提供データ -
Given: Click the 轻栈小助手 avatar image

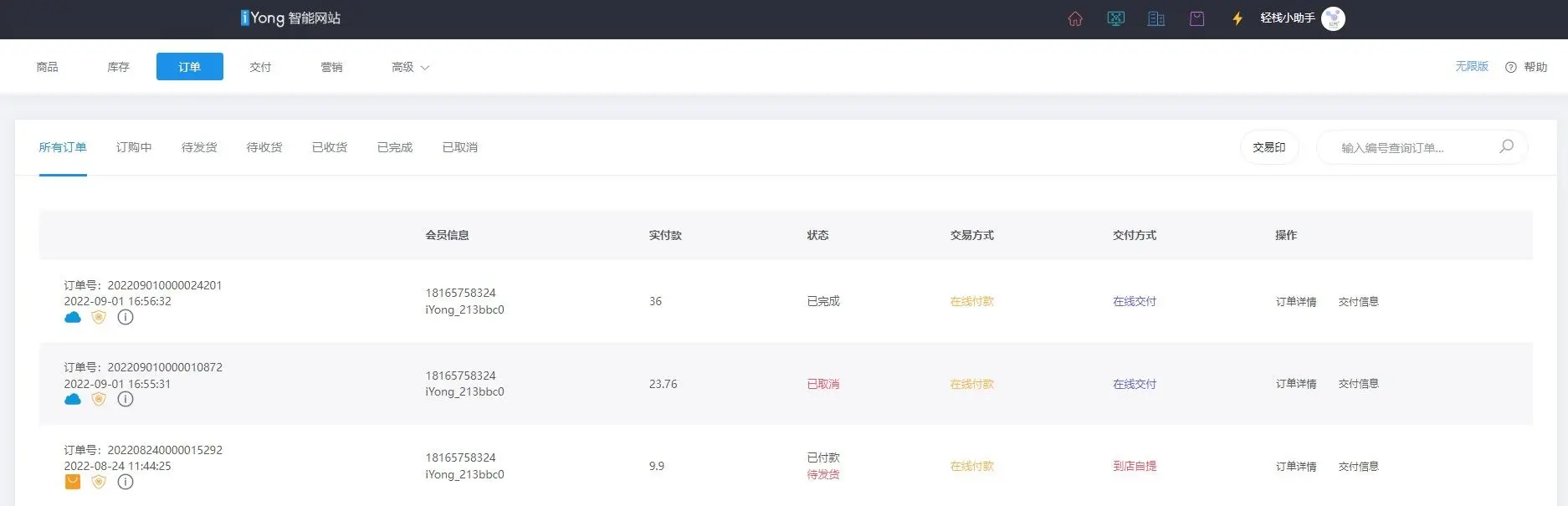Looking at the screenshot, I should click(1333, 18).
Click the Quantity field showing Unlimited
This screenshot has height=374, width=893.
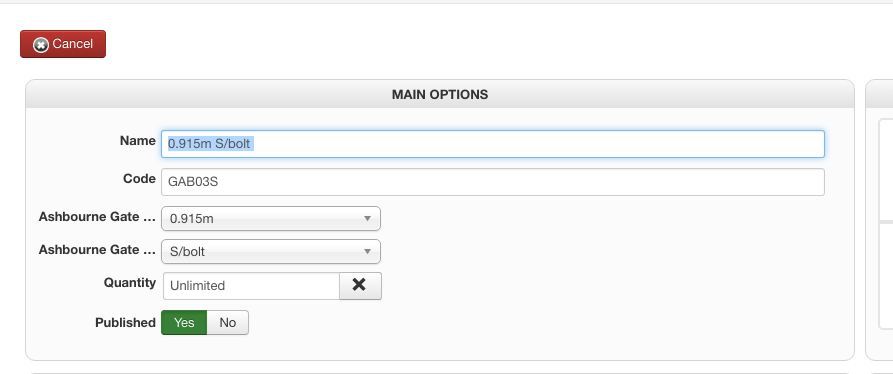click(x=251, y=286)
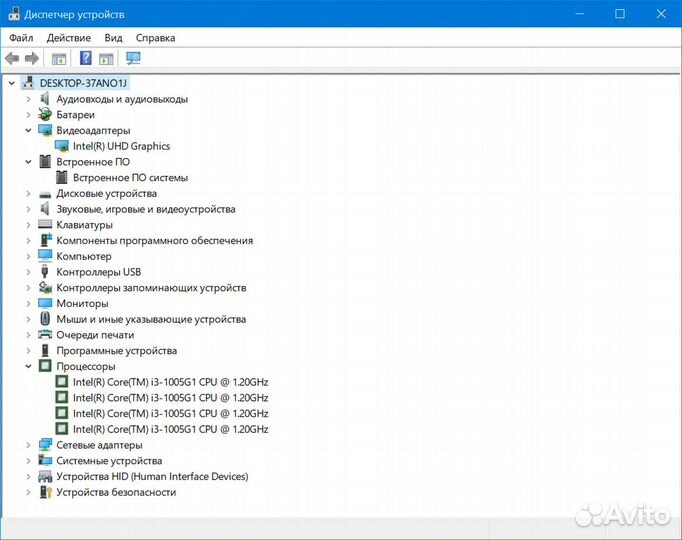Click the Очереди печати printer icon

pyautogui.click(x=45, y=335)
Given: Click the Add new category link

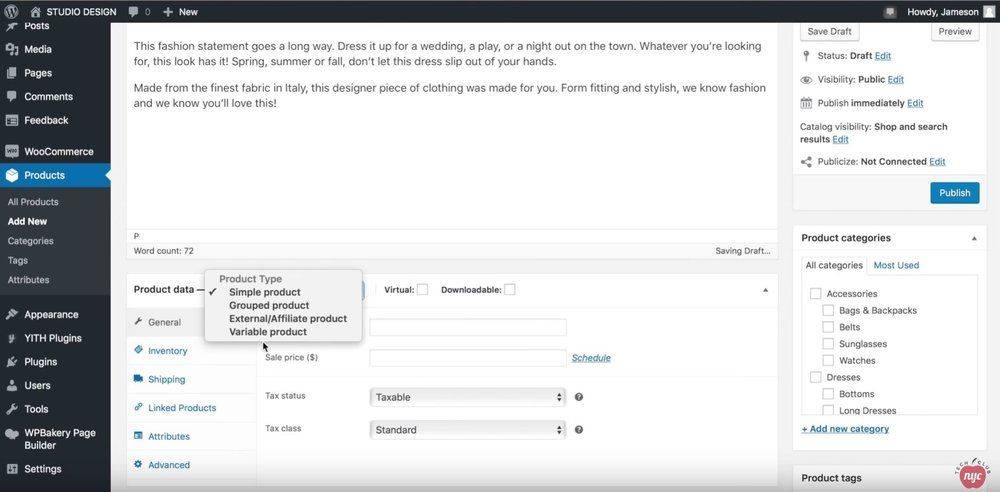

課題内容 -
上記データのすべての行について、「Given」を「Prompt」に置換し、その他は変更せずに再掲せよ。画像は出力に含めないこと。

解答 -
Prompt: Click the 轻栈小助手 avatar image

Looking at the screenshot, I should click(1333, 18).
Click the Quantity field showing Unlimited
This screenshot has height=374, width=893.
click(x=251, y=286)
Click the Очереди печати printer icon

pyautogui.click(x=45, y=335)
Prompt: Click the Add new category link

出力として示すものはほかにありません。